Activities:
**a)** In the passage on Toynbee, how many civilizations does his monumental work describe?
**b)** Print the stretch of the passage on Toynbee from "British historian Arnold" through "in different directions.".

***** Extract to read

British historian Arnold Joseph Toynbee is known for his 12-volume analysis of the rise and fall of civilizations, published as A Study of History, 1934–1961.3 Toynbee was also interested in the seeming repetition of patterns in history and, later, in the origins of civilization. This interest led him to read Spengler’s work. Although both men describe the rise, flowering and decline of civilizations, they have moved in different directions.
In his monumental work, Toynbee describes the rise and decline of 23 civilizations. He attributed the robustness or decline of a civilization to the response to moral and religious challenge. Like Spengler, he too described the parallel lifecycles of growth, dissolution, a ‘time of troubles’, a universal state and a final collapse, leading to a new genesis. Although he found a uniformity of patterns, Toynbee insisted that the cyclical pattern could, and should, be broken. He rejected Spengler‘s deterministic view that civilizations rise and fall according to a natural and inevitable cycle. For Toynbee, a civilization might or might not continue to thrive, depending on the challenges it faced and its responses to them. Working at the level of civilizations, he presented the history of each of the 23 civilizations in terms of challenge-and-response. Responding to the challenges of extreme difficulty, ‘creative minorities‘ devised solutions that reoriented their entire society. Toynbee surmised that when a civilization responds to challenges, it grows, and when their leaders stop responding creatively, civilizations decline. Toynbee argued that ‘Civilizations die from suicide, not by murder’. For Toynbee, civilizations were not intangible or unalterable machines, but a network of social relationships.
According to Toynbee, the growth of civilizations
could be analysed into succession of performance of the drama of challengeand-response and that the reason why one performance followed another was because each of the responses was not only successful in answering the particular challenge by which it had been evoked but was also instrumental in provoking a fresh challenge&. This repetitiveness or recurrency of challenge is likewise implied in the concept of disintegration, but in this case the responses fail. This repetition of the same challenge is in the very nature of the situation. When the outcome of each successive encounter is not victory but defeat, the unanswered challenge can never be disposed of, and is bound to present itself again and again until it either receives some tardy and imperfect answer or else brings bout the destruction of the society.4
Toynbee argued that the ‘criteria of growth were not to be found in an increasing command over the human or the physical environment’. By the same token, ‘the loss of such command is not among the causes of disintegration’. Toynbee goes further to suggest ‘that an increasing command over environment is a concomitant of disintegration rather than of growth’.

**********
***** Extracted data

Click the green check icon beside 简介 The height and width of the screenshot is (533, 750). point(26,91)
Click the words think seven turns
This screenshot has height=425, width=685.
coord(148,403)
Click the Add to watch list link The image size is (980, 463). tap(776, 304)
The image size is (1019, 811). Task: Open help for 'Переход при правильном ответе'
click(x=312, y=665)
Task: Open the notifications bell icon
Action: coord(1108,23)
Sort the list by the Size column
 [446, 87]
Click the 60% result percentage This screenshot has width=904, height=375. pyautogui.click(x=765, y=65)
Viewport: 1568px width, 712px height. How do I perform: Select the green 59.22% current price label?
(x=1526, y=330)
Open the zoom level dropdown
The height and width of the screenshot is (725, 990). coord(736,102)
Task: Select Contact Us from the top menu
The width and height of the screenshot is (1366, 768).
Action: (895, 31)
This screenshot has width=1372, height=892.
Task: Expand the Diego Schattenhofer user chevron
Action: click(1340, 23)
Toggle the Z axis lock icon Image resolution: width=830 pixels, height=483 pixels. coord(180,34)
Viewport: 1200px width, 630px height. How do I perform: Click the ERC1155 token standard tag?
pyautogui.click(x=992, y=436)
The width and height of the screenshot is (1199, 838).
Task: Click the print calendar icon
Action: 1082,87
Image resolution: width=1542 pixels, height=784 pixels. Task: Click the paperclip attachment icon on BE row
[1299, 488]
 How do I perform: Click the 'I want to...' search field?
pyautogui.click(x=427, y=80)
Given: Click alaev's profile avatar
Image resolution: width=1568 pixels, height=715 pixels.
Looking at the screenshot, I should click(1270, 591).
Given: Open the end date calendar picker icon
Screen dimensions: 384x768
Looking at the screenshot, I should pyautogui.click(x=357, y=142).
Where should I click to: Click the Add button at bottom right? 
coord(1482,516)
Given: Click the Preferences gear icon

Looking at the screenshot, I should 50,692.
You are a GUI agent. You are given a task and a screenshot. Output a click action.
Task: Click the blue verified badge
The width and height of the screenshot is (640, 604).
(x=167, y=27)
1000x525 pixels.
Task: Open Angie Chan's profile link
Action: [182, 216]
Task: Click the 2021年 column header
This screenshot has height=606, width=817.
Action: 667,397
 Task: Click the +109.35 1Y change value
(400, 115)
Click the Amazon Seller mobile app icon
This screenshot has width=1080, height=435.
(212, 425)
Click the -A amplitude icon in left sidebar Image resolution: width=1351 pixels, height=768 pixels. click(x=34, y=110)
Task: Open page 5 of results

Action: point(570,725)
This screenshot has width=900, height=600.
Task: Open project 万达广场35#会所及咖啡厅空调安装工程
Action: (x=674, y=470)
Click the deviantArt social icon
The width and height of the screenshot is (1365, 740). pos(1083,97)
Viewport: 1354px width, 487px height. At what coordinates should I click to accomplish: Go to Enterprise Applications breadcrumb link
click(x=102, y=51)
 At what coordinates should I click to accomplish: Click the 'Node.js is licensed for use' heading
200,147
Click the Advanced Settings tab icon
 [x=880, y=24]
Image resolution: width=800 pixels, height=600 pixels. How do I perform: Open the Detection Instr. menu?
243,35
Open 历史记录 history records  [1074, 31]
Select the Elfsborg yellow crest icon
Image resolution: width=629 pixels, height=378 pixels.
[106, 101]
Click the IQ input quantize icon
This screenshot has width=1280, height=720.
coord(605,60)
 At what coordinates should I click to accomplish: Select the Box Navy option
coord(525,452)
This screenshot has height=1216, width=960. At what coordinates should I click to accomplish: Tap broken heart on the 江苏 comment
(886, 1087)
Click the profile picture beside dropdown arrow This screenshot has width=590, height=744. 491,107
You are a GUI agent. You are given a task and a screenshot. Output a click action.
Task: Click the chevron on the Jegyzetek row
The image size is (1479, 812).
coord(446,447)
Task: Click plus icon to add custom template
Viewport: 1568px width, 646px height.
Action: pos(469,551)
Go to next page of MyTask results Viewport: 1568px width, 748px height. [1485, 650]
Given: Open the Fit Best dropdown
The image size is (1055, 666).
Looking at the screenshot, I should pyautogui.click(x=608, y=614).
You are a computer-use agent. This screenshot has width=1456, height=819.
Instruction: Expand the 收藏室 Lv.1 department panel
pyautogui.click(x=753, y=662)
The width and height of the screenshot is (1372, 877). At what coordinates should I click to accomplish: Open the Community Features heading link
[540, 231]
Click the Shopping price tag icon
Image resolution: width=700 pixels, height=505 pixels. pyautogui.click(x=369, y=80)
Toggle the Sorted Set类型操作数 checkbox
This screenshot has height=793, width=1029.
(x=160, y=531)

**********

Response list:
**a)** 23 civilizations.

**b)**
British historian Arnold Joseph Toynbee is known for his 12-volume analysis of the rise and fall of civilizations, published as A Study of History, 1934–1961.3 Toynbee was also interested in the seeming repetition of patterns in history and, later, in the origins of civilization. This interest led him to read Spengler’s work. Although both men describe the rise, flowering and decline of civilizations, they have moved in different directions.